Zigic moved slightly, putting himself between them, pieces of broken pot crunching under his feet. But the damage was done, as it was always going to be.
Mrs Darby knew where they were going. Twenty years after her daughter’s murder, eight after the man convicted of it was released from prison, why would anyone be asking about the case now?
‘Neal Cooper killed my girl,’ she said fiercely. ‘He confessed.’
‘We have reason to believe his confession may have been made under duress,’ Adams said. ‘We’re carrying out a case review prompted by the discovery of new information that might have a bearing on how the original investigation was conducted.’
Zigic felt his pulse thudding in his neck, wanted to round on Adams and tell him to go, take his lies and hunches and complete lack of tact, and leave this to him.
A soft, keening noise came out of Mrs Darby and she let the broom drop, the sound like a gunshot in the walled confines of the garden centre.
‘You’ve got no right to do this,’ she said, her voice clogged, hand going to her throat. ‘Cooper confessed.
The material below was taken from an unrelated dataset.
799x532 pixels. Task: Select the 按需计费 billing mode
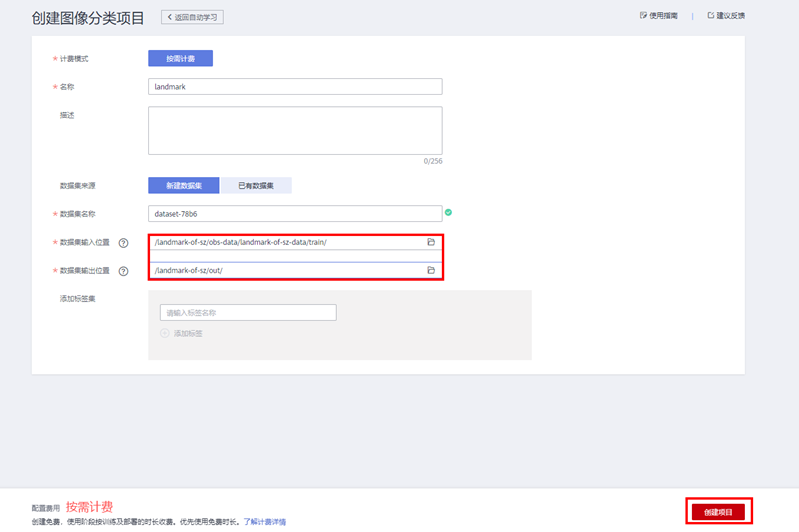(x=181, y=59)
He killed my Tess. He was obsessed with her. Why do you want to make out he’s innocent? Isn’t it bad enough he only served twelve years? For my daughter’s life. He’s out and about, living it up, doing whatever the hell he wants. And my little girl is dead. Why are you defending him?’
Zigic put his hands out, wanting to calm her but seeing it was impossible.
‘We just want to make sure the right man is punished, Mrs Darby.’
‘No, you think I’m an idiot,’ she snapped, darting towards him. ‘You lot messed up and now Lee’s out and you want to put him back inside. God knows, he deserves to be banged up and never see the light of day, but I will not let you use my little girl to do that.’
‘You really think there’s no chance he was responsible?’ Adams asked. ‘Knowing what you know about him now – what we all know he’s capable of – don’t you want us to at least investigate the possibility?’ She looked at him, eyes brimming. ‘Maybe we can save another mother from going through what you’re suffering.’